The Saville Inquiry into Bloody Sunday was halted today by last-minute bids for screening by police witnesses.
The move, by an unknown number of former RUC officers, meant the hearings were put off until Thursday for a special hearing into their application.
It followed the first live man testimony from a police witness, Mr William George Hunter, a Special Branch officer whose evidence at the Guildhall in Derry was accompanied by tight security because of a screening order.
He sat inside a high-sided witness box, visible only to Lord Saville and his fellow judges on the tribunal and lawyers representing the victims and soldiers involved in the killings.
Mr Hunter had won the right to conceal his face at the inquiry in an application made in June 2000 but most other officers were - until today - expected to be unscreened before the public hearings into the killings of 13 Catholics on January 30th, 1972.
Lord Saville said: "The application has come in very late and that has meant a complete disruption to our timetable for this week."
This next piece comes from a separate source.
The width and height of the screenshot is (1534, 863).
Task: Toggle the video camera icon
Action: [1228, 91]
He added later: "What is important is that all the police officers who are shortly to give evidence before this inquiry should make sure that if they want to make an application for screening ... now is the time for them to do so because we simply cannot afford to waste time with people turning up with applications at the last minute, thereby causing us to lose days of witness time.
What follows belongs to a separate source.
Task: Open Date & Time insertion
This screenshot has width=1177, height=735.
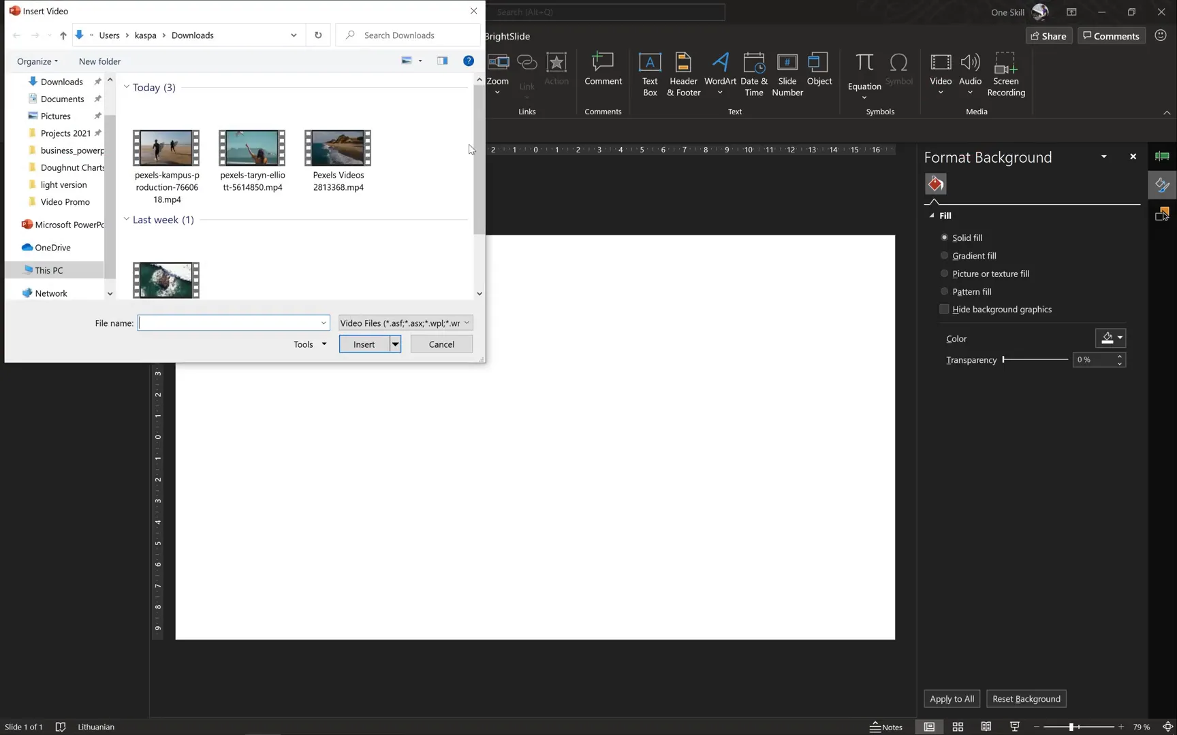Action: 754,74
Michael McKinney, whose brother William (26) was killed on Bloody Sunday said he was dismayed by the new bids for screening. "Why would they wait until the last minute when this application could have been made before?" he asked. "It's stalling tactics. What else can it be."
Earlier, the inquiry heard Mr Hunter defend his claim that he heard between six and 10 nail bombs explode and a Thompson sub-machine gun - an IRA weapon - ring out before he heard British army gunfire that day - supporting the claims of troops.
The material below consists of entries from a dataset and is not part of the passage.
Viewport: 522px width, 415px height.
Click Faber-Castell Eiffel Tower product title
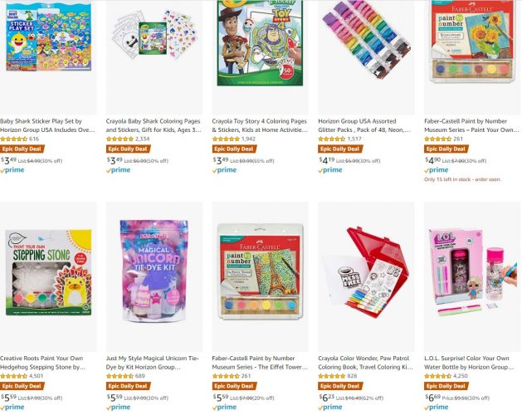click(259, 363)
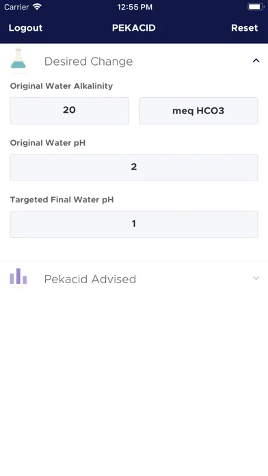Tap the PEKACID header title
Screen dimensions: 268x476
pyautogui.click(x=134, y=28)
Mr Hunter claimed to have heard the noises after paratroopers moved into the Bogside in the aftermath of the civil rights march taking place that day on what was supposed to be an arrest operation.
He said he was standing behind army lines on William Street with two colleagues with the brief of looking out for known troublemakers, republican activists and terrorists who may have infiltrated the march.
Mr Hunter said he did not see any IRA personnel, republican activists or known troublemakers taking part in the march, although he said his knowledge of such people was "limited".
He said he did not report the sounds of explosions and gunfire through the RUC radio system - the RUC radio log for Bloody Sunday contained no record of them - but he maintained that that did not mean it had not happened.
Mr Hunter was also shown the reports written by his two Special Branch colleagues who had been beside him at the time, which recorded the same details, but he maintained: "I made my report in Castlereagh and I was not subject to coercion of any sort."
Michael Mansfield QC, acting for the relatives of Barney McGuigan, William Nash and Alexander Nash, said no nail bombs had been recovered from the area where Mr Hunter claimed they must have exploded, nor did photographic evidence back his claims up.
He accused Mr Hunter of "not being completely frank" about what he had seen and heard, to which Mr Hunter replied: "I can assure you I am being completely frank."
Mr Hunter also told the hearing that he saw Major General Robert Ford - the army's second-in-command in Northern Ireland at the time - in the same area of William Street for most of the day and noted: "He appeared to be in charge of the situation."
Major General Ford has always maintained he was present that day only as an observer.